As of the close of 2013, rumors had pretty much petered out that DirecTV would be acquired by AT&T. Or Dish by AT&T. I forget which was first. Or that DirecTV and Dish would merge -- to date, they have managed a cooperative ad-supported sales initiative more so focused on the “political” vertical.
In early May, the trade press
was made aware of AT&T’s desire to acquire DirecTV’s satellite service for $50 billion. By May 18, the deal was sealed, awaiting government approval. AT&T’s platform U-verse
claims 5.7 million video subscribers and 10+ million U-verse Internet customers across 22 states. Together, the two companies would command nearly 26 million video subscriptions, which would elevate
the combined entity’s pay TV position to the second-highest in the land -- that is, if Comcast’s Time Warner merger is allowed to proceed.
The combination of offerings would
enhance both companies’ bundled packages (video, broadband, mobile and landline telephony), whose options could be represented by AT&T’s 2,300 retail stores and thousands of dealers
and agents. Also, by mixing and matching these services, AT&T/DirecTV would have more control over pricing, promotions and contract terms.
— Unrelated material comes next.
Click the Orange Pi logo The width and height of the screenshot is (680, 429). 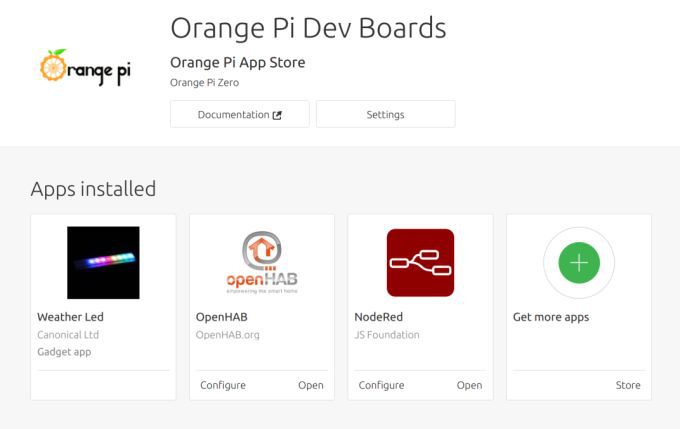tap(85, 69)
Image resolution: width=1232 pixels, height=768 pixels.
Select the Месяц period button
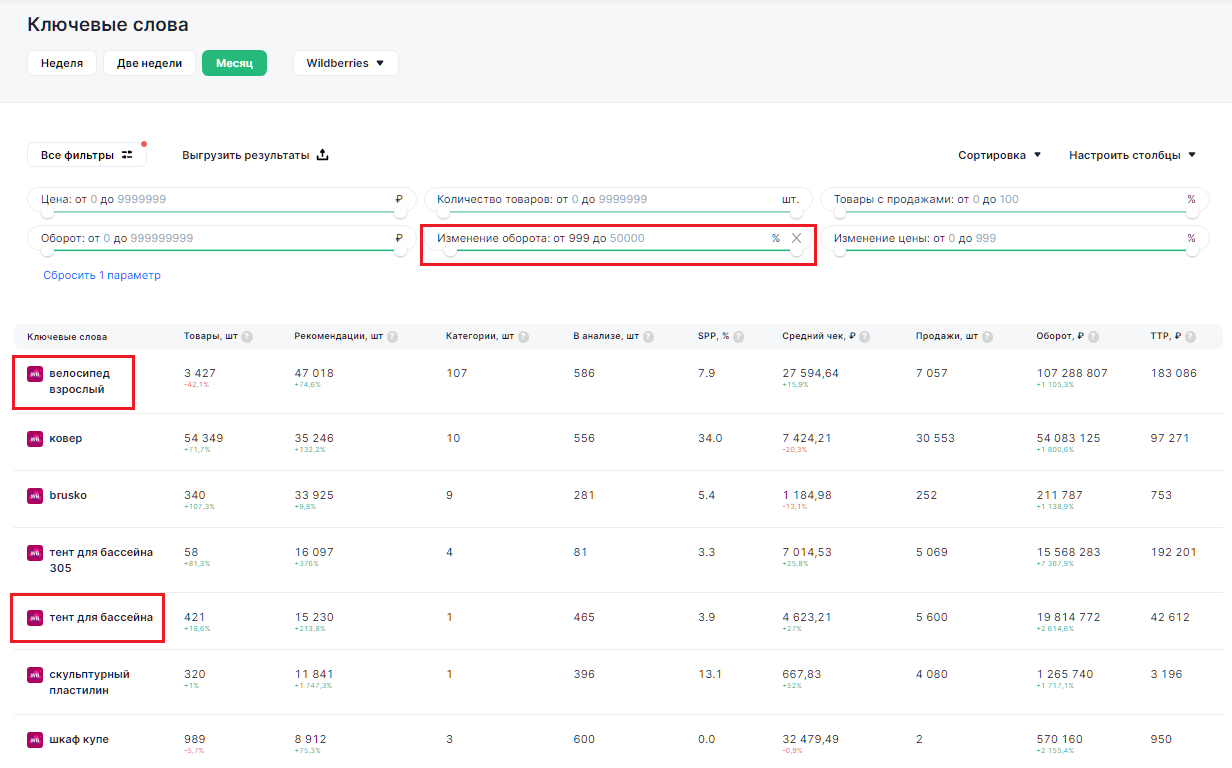point(234,63)
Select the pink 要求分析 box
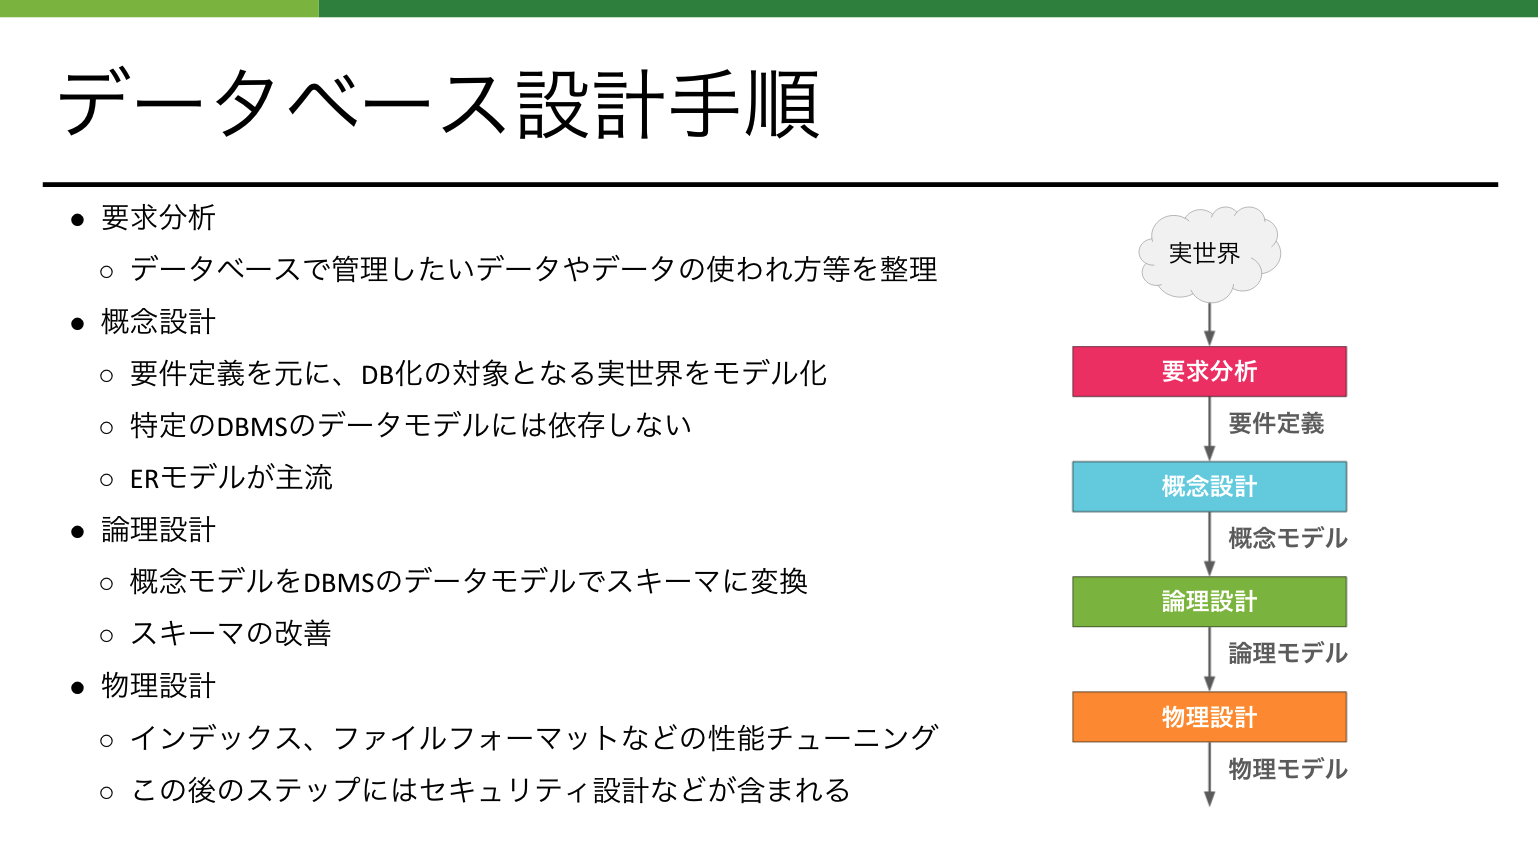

AT&T is also in the throes of deploying ultrafast Internet services that would be competitive to Google’s fiber optic expansion for ultra fast Internet service and video content across the country. The added heft of a DirecTV video subscription in bundling would possibly enhance its plumage to the consumer. In addition, a combined company will have more leverage in retransmission fee negotiations and licensing discussions for Sunday Sports packages -- i.e., the National Football League’s Sunday Ticket, as well as content licensing fees extracted from TV networks.
To seal the deal and allay concerns from regulators, AT&T stressed in its news release that it would invest in rural broadband, commit to abide by Net-neutrality rules and spend at least $9 billion in the upcoming government auction of wireless airwaves. Also, the company would sell its long held $6 billion stake in Latin American regional wireless phone service America Movil to avoid regulatory conflicts.
Note: The proposed deal has not garnered any consummation naysayers so far. Analysts are crediting AT&T with the wherewithal to have scrutinized all elements of the deal prior to publicizing to avoid a repeat of its abortive bid ($39 billion) for mobile operator T-Mobile that cost the telco $3-$6 billion in breakup fees.
Economies of Scope & Economies of Scale
In the analog world, scale seemed to be the driving force behind mergers by getting rid of redundancies with savings immediately reflected in the bottom line. Scale was the operational word. The consumer did not seem to be part of the equation. Services remained the same and monthly fees rose.
Hopefully, as media mergers and acquisitions continue to accrue in the remainder of 2014 and entities change
partners, these consolidations will also serve to change partners in scope by providing more services, faster Internet pipes into homes, flexible access to professionally scripted TV and theatrical
programming “Everywhere” and on all devices, and improvements in customer service. We know that over-the-top devices and streaming video services are already challenging the status quo and
providing consumers with value: more choice, more availability and more affordable pricing.
Hopefully, as the FCC scrutinizes the omnipresent issues -- such as Net neutrality, wireless
spectrum auctions, “public vs. private transmission,” “right to be forgotten” interpretations and implementations and proposed unions -- the consumer will be a motivating
factor, not a causality of the well intentioned.
From a marketing perspective, one can only hope that these consolidations will change partners to provide more relevant, not “big” but performance-based, cross-screen data and attribution, deploy more responsive and addressable applications that engage consumers and offer more robust second-screen scenarios. It could also create and/or distribute original programming, which offers greater scope in the creation of content and advertising environs -- natives included -- that exploit the intrinsic nature of each screen: TV, broadband, mobile, digital place-based and companion devices.